Рядом возник Холь, щурясь и чихая от яркого неба после домашнего сумрака. Под мышкой он сжимал недовязанный носок.
— Ну, ты как, сынок? — спросил мужчина, участливо заглядывая в лицо Ситрика.
— Лучше, — беззвучно произнёс тот, прокашлялся и повторил: — Мне лучше.

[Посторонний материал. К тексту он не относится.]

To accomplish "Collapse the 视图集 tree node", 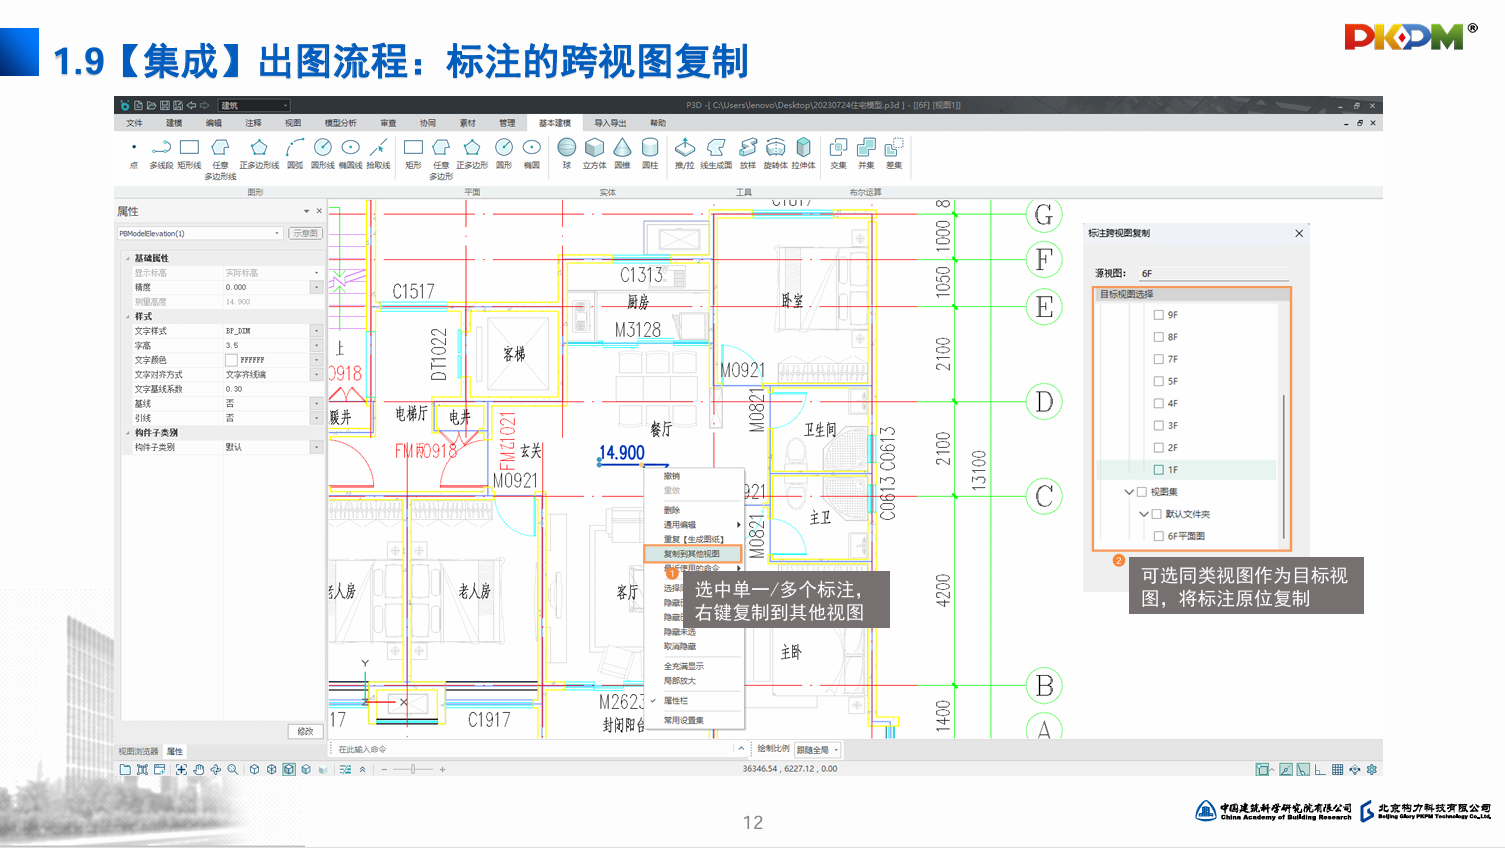I will 1129,492.
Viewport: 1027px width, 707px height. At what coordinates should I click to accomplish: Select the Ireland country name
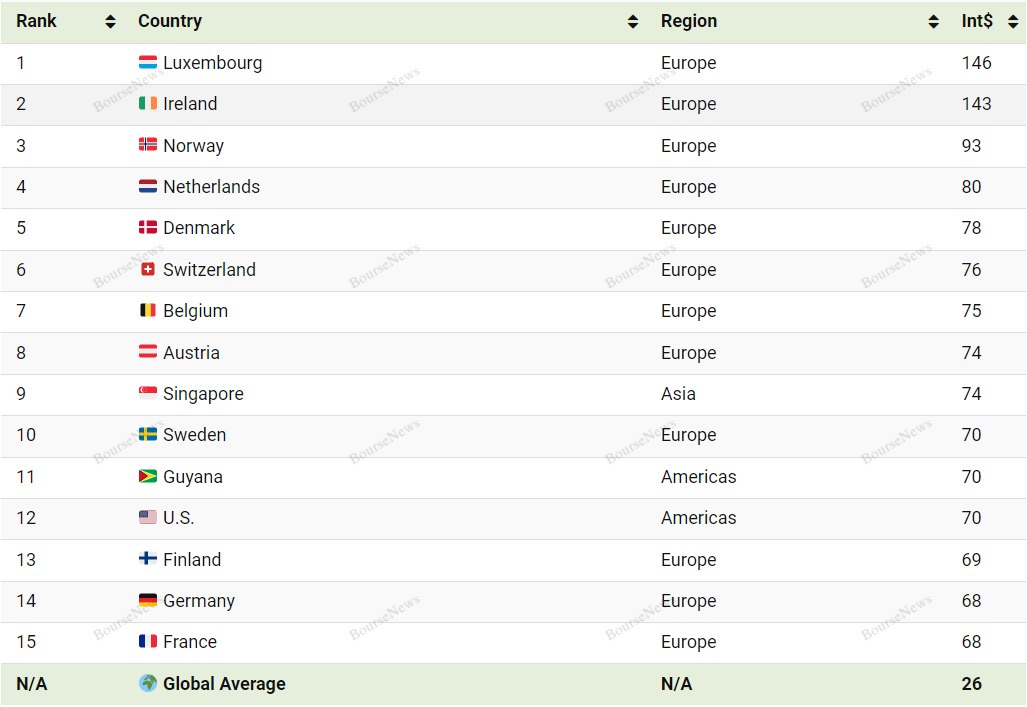190,104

— Вот и славно. — Холь искренне обрадовался. — А ты носки вязать умеешь?
— Нет…
— Пошли научу.
— Зачем тебе ещё носки? У тебя их и так несколько пар.
— А это не мне. Надо же как-то отблагодарить хозяина дома. Денег у нас нету, вот я и взялся носки связать. Игла у его слуги нашлась.
— А шерсть ты где взял?
— У меня не только голова покрыта такой густой и кудрявой растительностью.
Ситрик смерил Холя долгим взглядом, и седовласый хохотнул.
— Ох, Ситка! Наивный ты, как исландец.
Ситрик усмехнулся, не обиделся.
— Пошли в дом, пока ты снова не помер от холода. Я ещё еду кое-какую приготовил. Будешь похлёбку на сыворотке? Слуга лепёшки свежие из города принёс.
Холь всё приговаривал и хлопотал и тем самым больше напоминал Ситрику гусыню, нежели галку. Неужели он и правда так крепко испугался за его жизнь? Ситрик сглотнул подступивший к горлу ком.
Холь всучил Ситрику миску с остывшей похлёбкой и ложку, а сам снова уселся рядом, принявшись за вязание. Похлёбка была скверная, а лепёшки — подгоревшие, но Ситрик был так голоден, что съел всё до последней крошки.
— Я бы хотел сходить в церковь, — произнёс Ситрик, проглотив последнюю лепёшку.
— Чего это ты? Зачем?
Ситрик опешил. Будто Холь не знал, зачем люди ходят в дом бога.
— Я бы хотел… а впрочем, неважно. — Ему показалось, что незачем это произносить вслух. Холь и сам догадается.
Тот хмыкнул.
— По-моему, самое стоящее в церквях — это то, что там можно раздобыть вино. Хотя в такой глуши… Не удивлюсь, если здесь кровь сына божьего приняла облик браги.
— Холь! — укоризненно воскликнул Ситрик.
— Да чего ты. Иди-иди. И передай сыну господнему привет от меня. А то давненько не виделись. Надеюсь, он меня ещё помнит, дурака старого.